0
votes

I am accessing a REST API through Retrofit and a bearer token must be added to each request. The bearer token expires after an hour and at that point needs to be refreshed. To refresh the token, I have a Retrofit Authenticator that gets a new bearer token when a 401 is given and the API request continues normally. I also have an OkHttp Interceptor that adds the renewed token to every request. I would like to save the bearer token to SharedPreferences and have the Interceptor use it until a 401 is given, and the Authenticator is called again.

I am very new to MVVM and do not know where I should put the token saving logic. Since using a bearer token is so critical to accessing data, I think it might make sense for the Authenticator and Interceptor to handle saving/loading the token. The one downside of this is that this breaks the rule of separation of concerns. Would it make sense for the repository to handle this, if so how could I implement it?

Using MVVM, this is how I would like to manage data.

[     Retrofit    ]-
                   - [Repository] - [ViewModel] - [View]
[SharedPreferences]-

Any advice is greatly appreciated!

2

2 Answers

0
votes

You can have a SharedPreferenceManager class, which handles all your read/writing logic of the shared preference. This class will have a public method to save/read the access token. Now I believe you would have two separate classes for you authenticator and interceptor. Just take this SharedPreferenceManager as a dependency of these two classes(ideally as a constructor argument).

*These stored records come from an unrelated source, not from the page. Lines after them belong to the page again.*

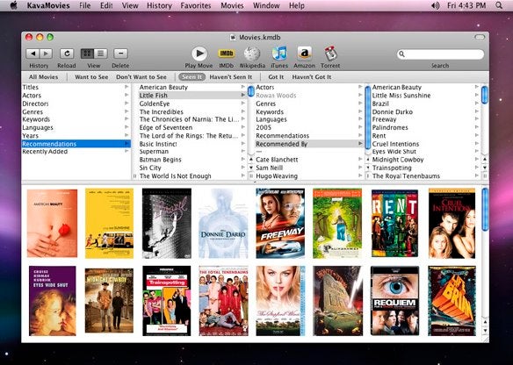Delete the selected movie with the minus icon
This screenshot has width=513, height=365.
[x=120, y=54]
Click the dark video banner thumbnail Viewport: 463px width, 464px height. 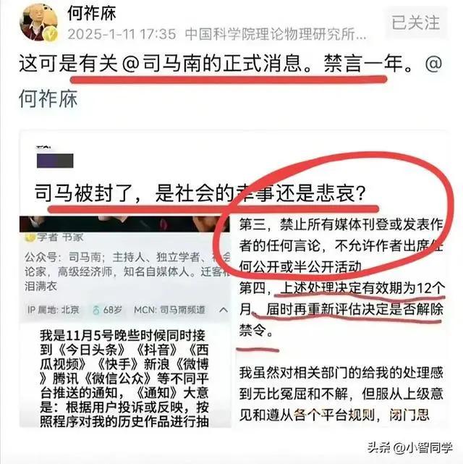click(x=124, y=224)
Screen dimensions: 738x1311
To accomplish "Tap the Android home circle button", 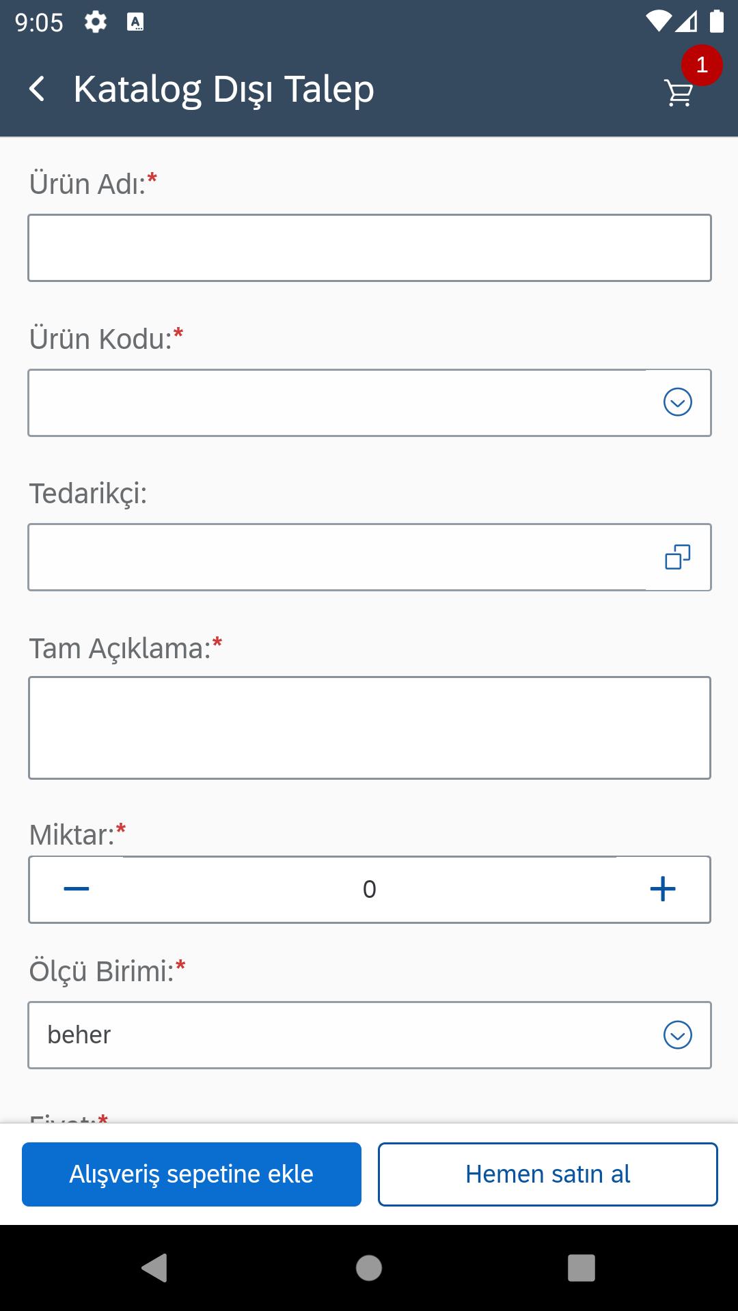I will (369, 1268).
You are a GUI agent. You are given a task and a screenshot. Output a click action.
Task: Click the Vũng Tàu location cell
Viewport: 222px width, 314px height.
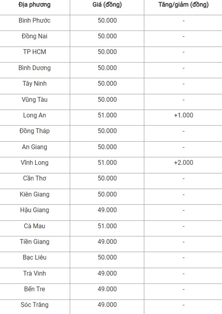pyautogui.click(x=34, y=99)
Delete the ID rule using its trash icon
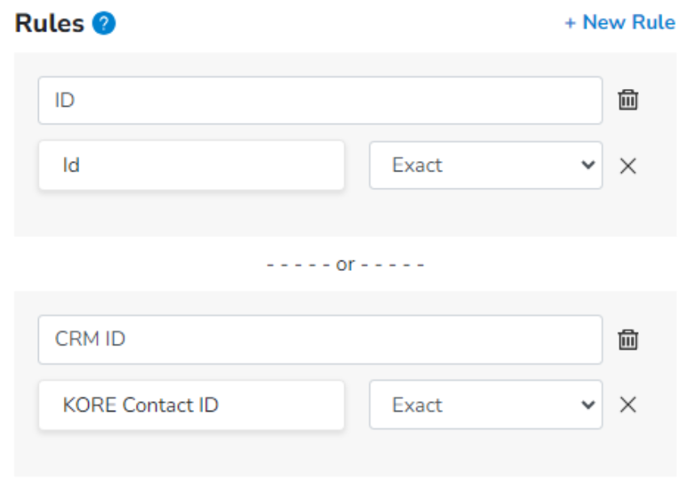The width and height of the screenshot is (693, 487). coord(628,100)
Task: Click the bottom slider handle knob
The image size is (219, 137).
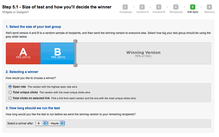Action: point(75,65)
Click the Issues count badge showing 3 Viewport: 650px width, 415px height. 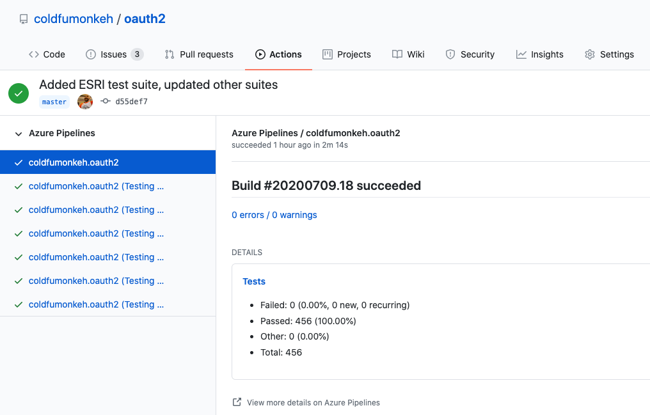[136, 54]
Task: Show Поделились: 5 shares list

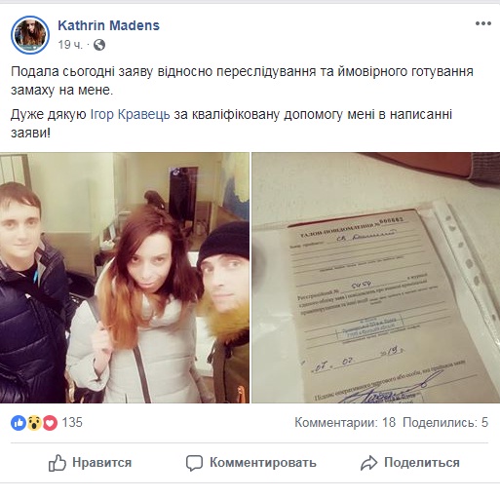Action: (445, 422)
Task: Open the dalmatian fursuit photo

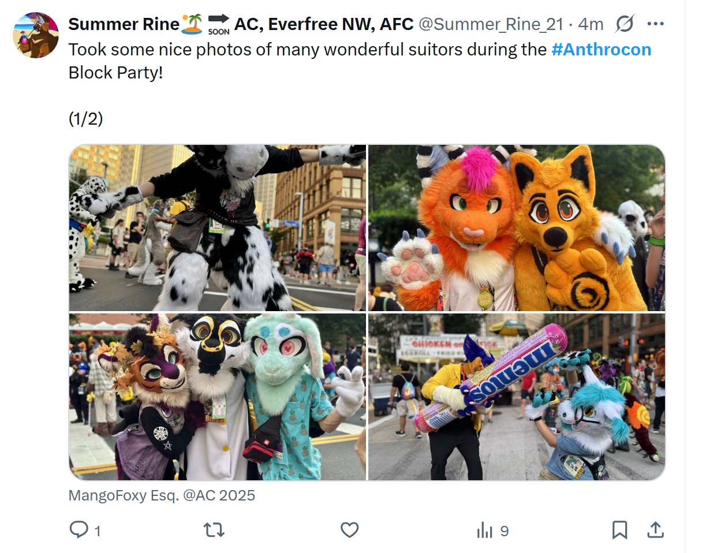Action: [x=218, y=228]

Now you can easily store your data in the Authenticator class whenever it expires and read it in the Interceptor class. This also keeps ur classes loosely coupled and doesn't break the separation of concern.

0
votes

I think it might make sense for the Authenticator and Interceptor to handle saving/loading the token. The one downside of this is that this breaks the rule of separation of concerns.

If Interceptor itself contains SharedPref/Database store logic, yes it breaks rules. But if it calls TokenStorage/TokenRepository/TokenManager etc... then it is fine.

Would it make sense for the repository to handle this, if so how could I implement it?

Yes, it makes sense if both Interceptor and Repository are in the same module. Interceptor will call Repository interface and Repository implementation will contain that storage logic.